Not only will this ease capacity pressures on the Eskom grid, it will also help decarbonise the electricity network in SA.
Anglo American has already secured 100% renewable electricity supply for all its operations in South America, and the group expects to source 56% of its global electricity needs from renewables by 2023.
At its recent 2021 annual results presentation, Anglo indicated that it intends to have three solar power plants in operation in SA by 2023, with hydrogen trucks being piloted this year. De Beers also plans to be carbon-neutral across all its operations by 2030.
The partnership with EDF Renewables is aimed at curtailing the largest single source of Anglo’s Scope 2 emissions, being its current grid supply in South Africa. Scope 2 emissions are indirect greenhouse gas emissions associated with the purchase of electricity from Eskom.

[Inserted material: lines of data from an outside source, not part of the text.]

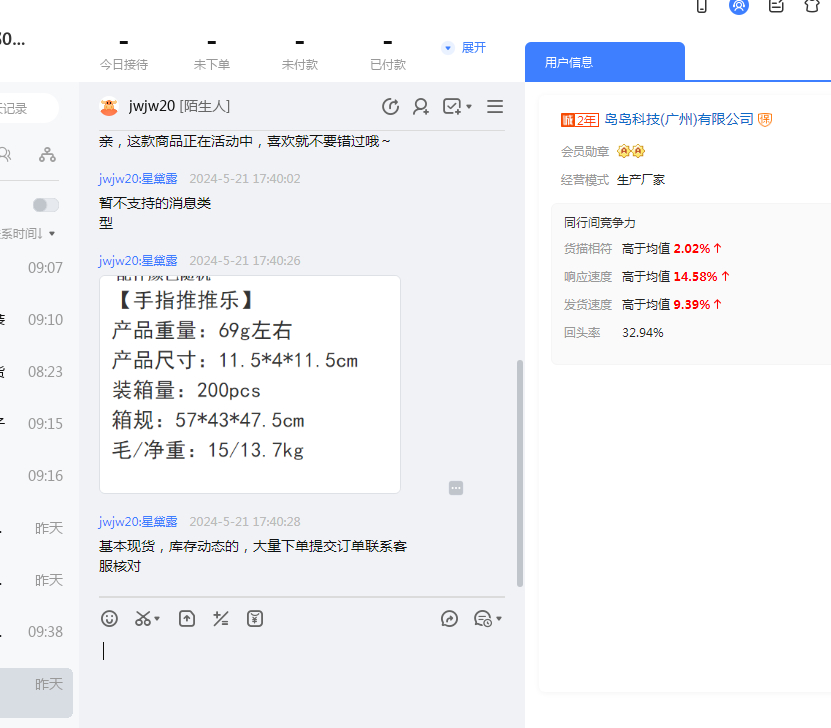Viewport: 831px width, 728px height.
Task: Open the quick reply clock dropdown arrow
Action: tap(499, 620)
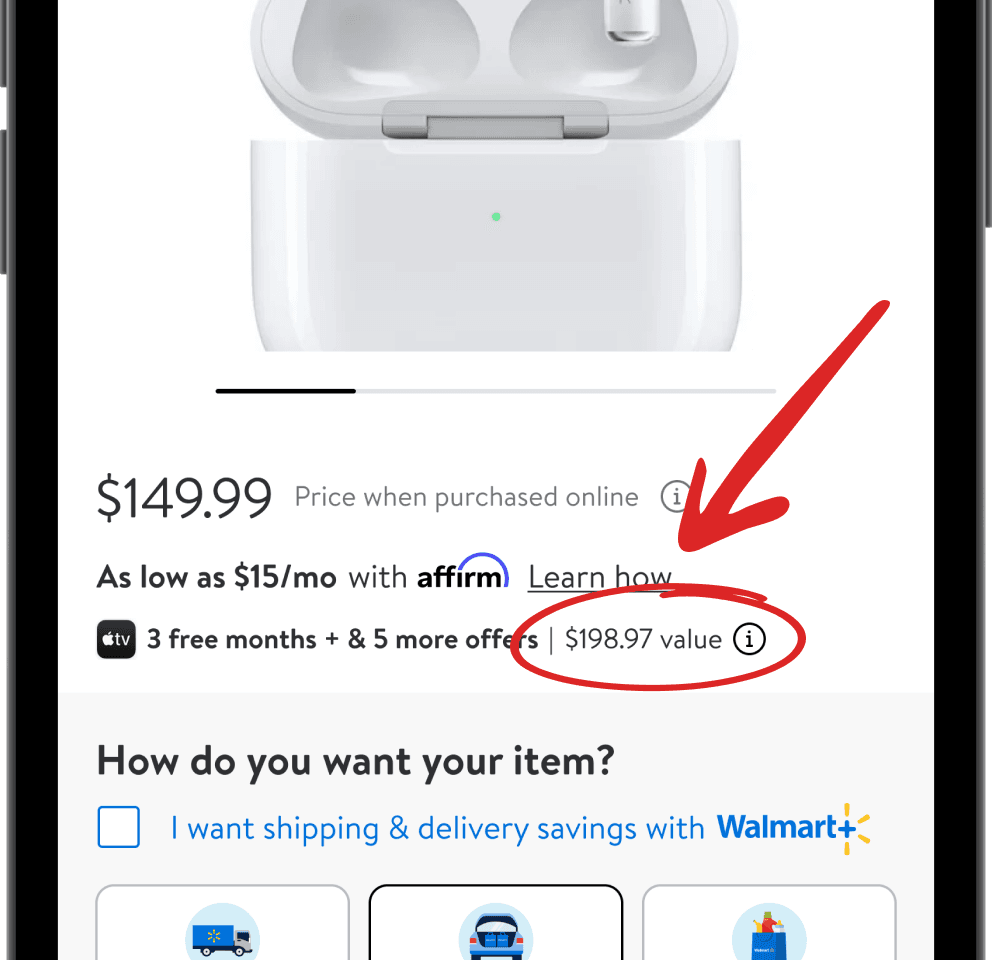
Task: Tap the 'How do you want your item?' heading
Action: pos(356,762)
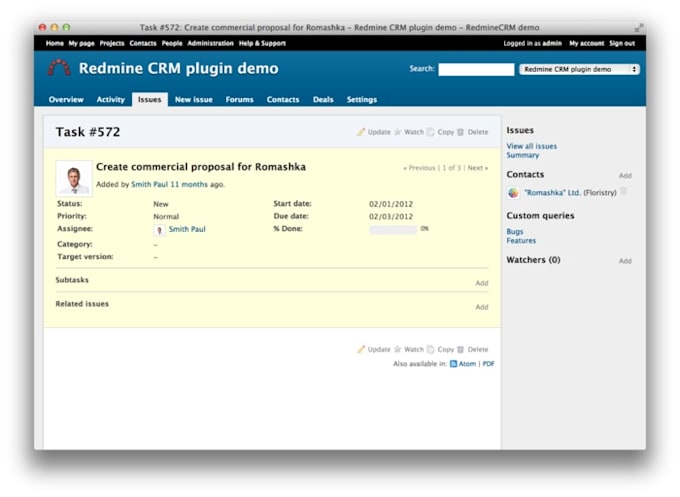Open the project selector dropdown

point(579,70)
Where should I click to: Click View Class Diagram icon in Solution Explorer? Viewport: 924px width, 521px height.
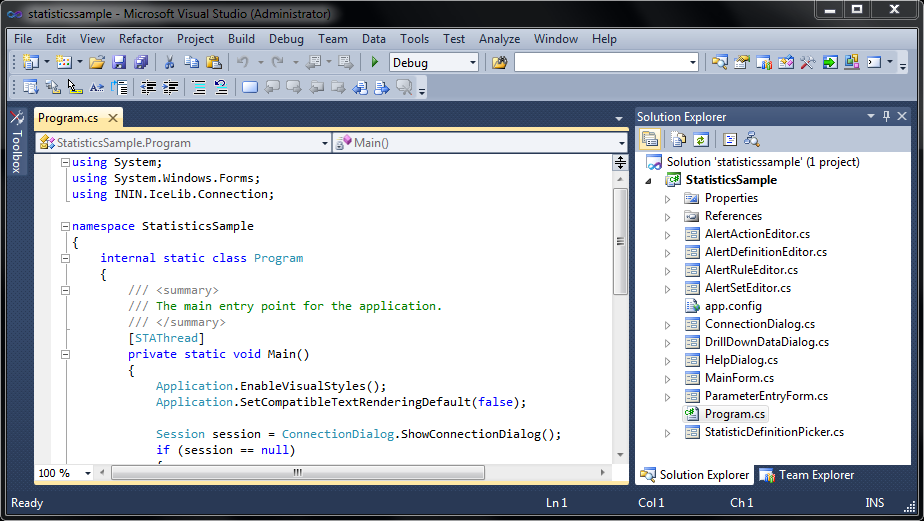[x=752, y=140]
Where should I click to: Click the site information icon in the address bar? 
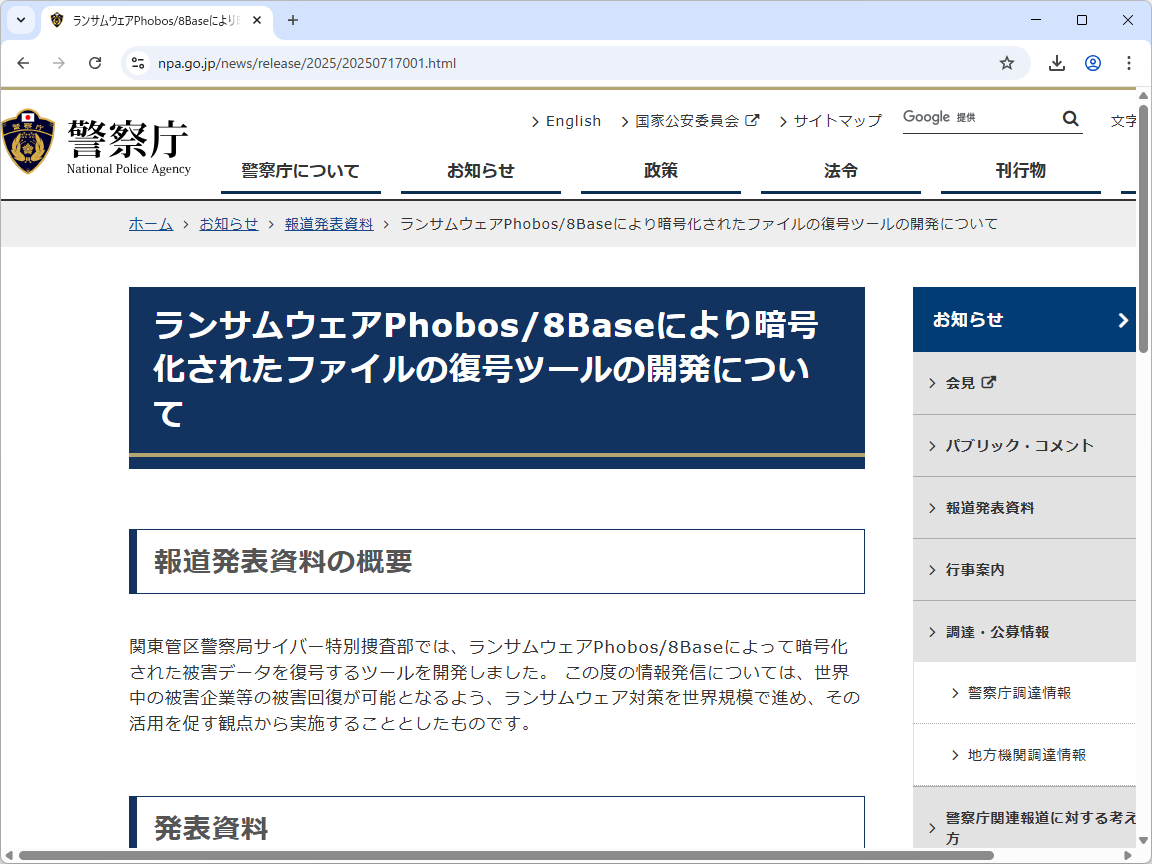point(137,62)
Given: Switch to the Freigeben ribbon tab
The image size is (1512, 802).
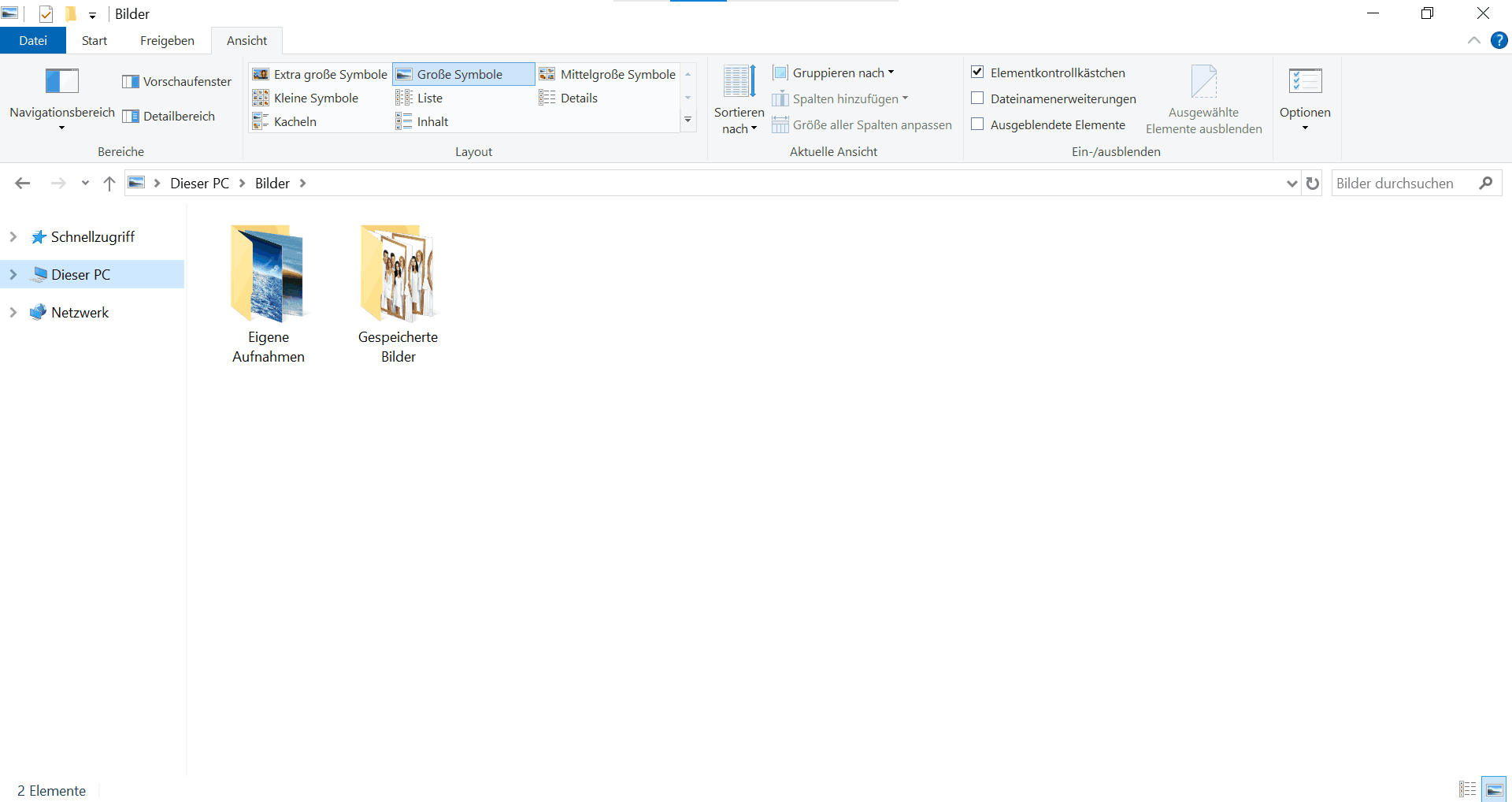Looking at the screenshot, I should point(167,41).
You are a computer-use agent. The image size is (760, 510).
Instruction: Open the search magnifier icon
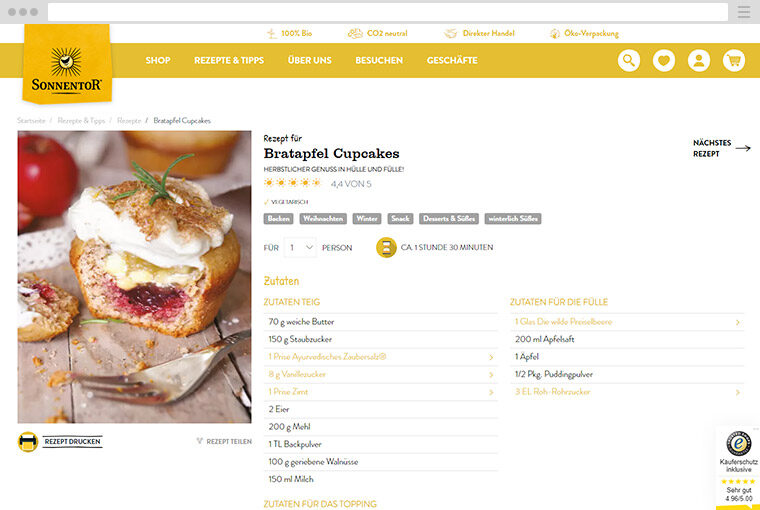pyautogui.click(x=629, y=61)
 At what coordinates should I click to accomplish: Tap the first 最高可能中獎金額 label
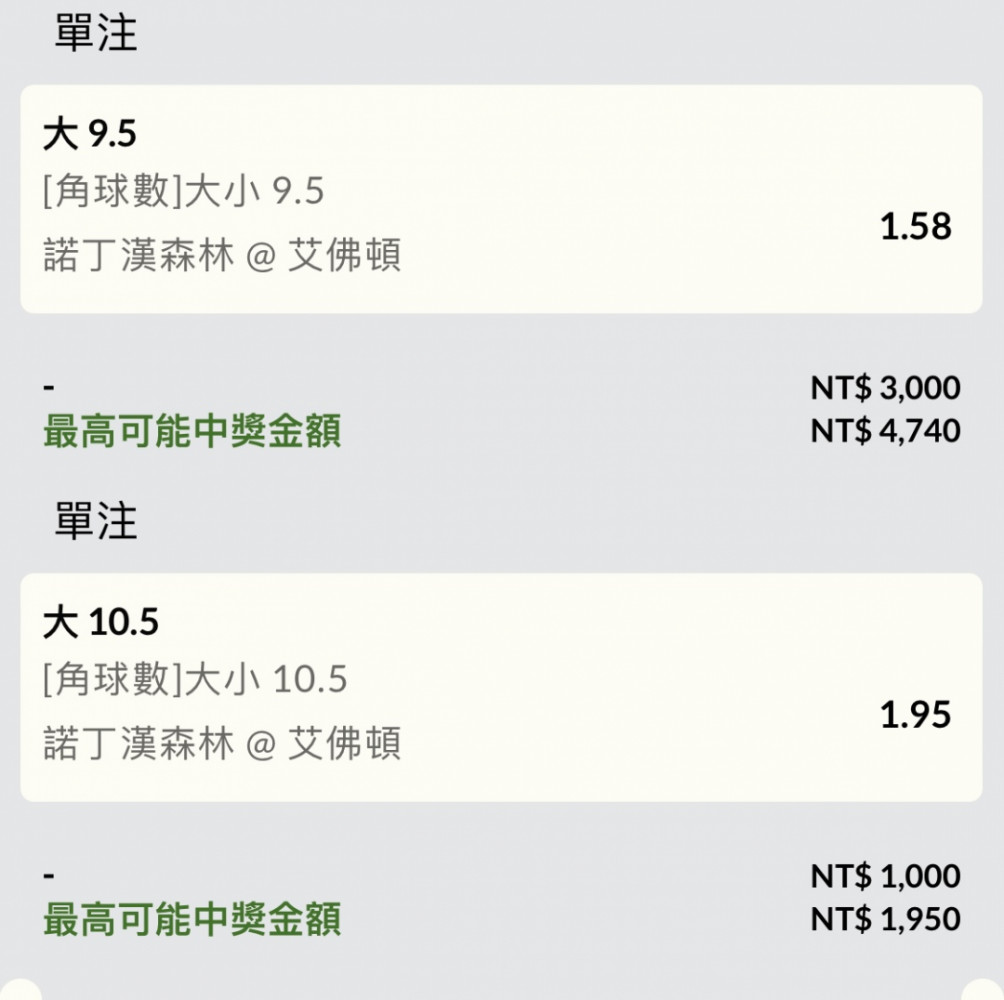[x=192, y=430]
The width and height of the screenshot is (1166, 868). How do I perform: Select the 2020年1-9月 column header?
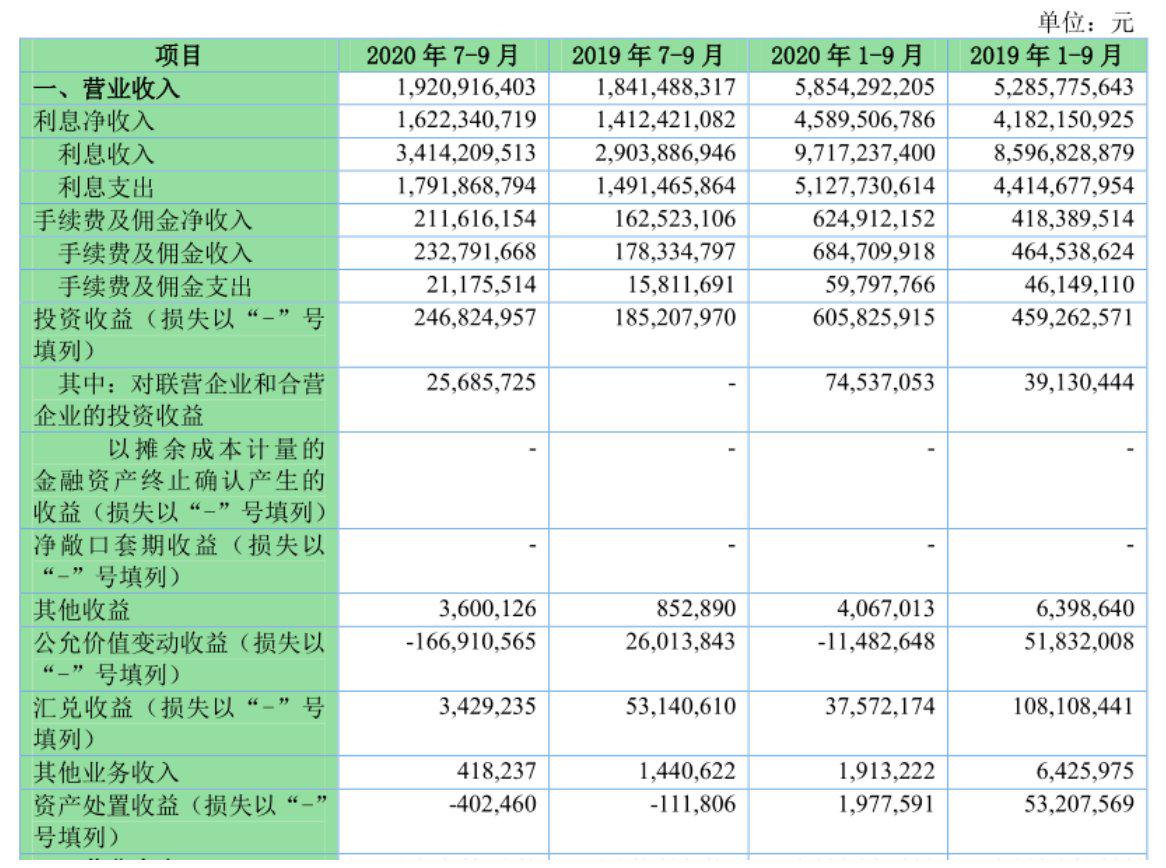click(846, 55)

The RREE aims to support South Africa’s decarbonisation ambitions and the country’s Just Energy Transition, creating a sustainable and inclusive future, says Anglo.
The group plans to spend between $200 million and $500 million a year across all its operations to more precisely target metals and minerals using less water and energy and reducing waste.
It is currently developing the world’s largest hydrogen-powered mining truck to decarbonise its transport fleet. The concept has already been tested and a 40-truck roll-out is planned for 2024, powered by a local solar plant.
Anglo has outlined a host of technologies that it says will bring it closer to its goal of carbon neutrality, including pumped hydro storage and CO2 sequestration.
The RREE will draw on South Africa’s natural renewable energy potential to develop a network of on-site and off-site solar and wind farms, says Anglo. This will enable it to generate and deliver renewable energy to its SA operations 24/7.
Anglo says it anticipates the renewable infrastructure investment will come from a combination of equity and debt financing.
The EDF Renewables partnership is expected to bring benefits to SA and the region, including:
- 3-5GW of renewable electricity (solar and wind) and storage over the next decade;
- Supporting decarbonisation across Southern Africa; and
- Stimulating the development of new economic sectors, local production and supply chains.
Nolitha Fakude, chair of Anglo American’s management board in SA, says the renewable energy drive is also an opportunity to support black economic empowerment and local community partnerships.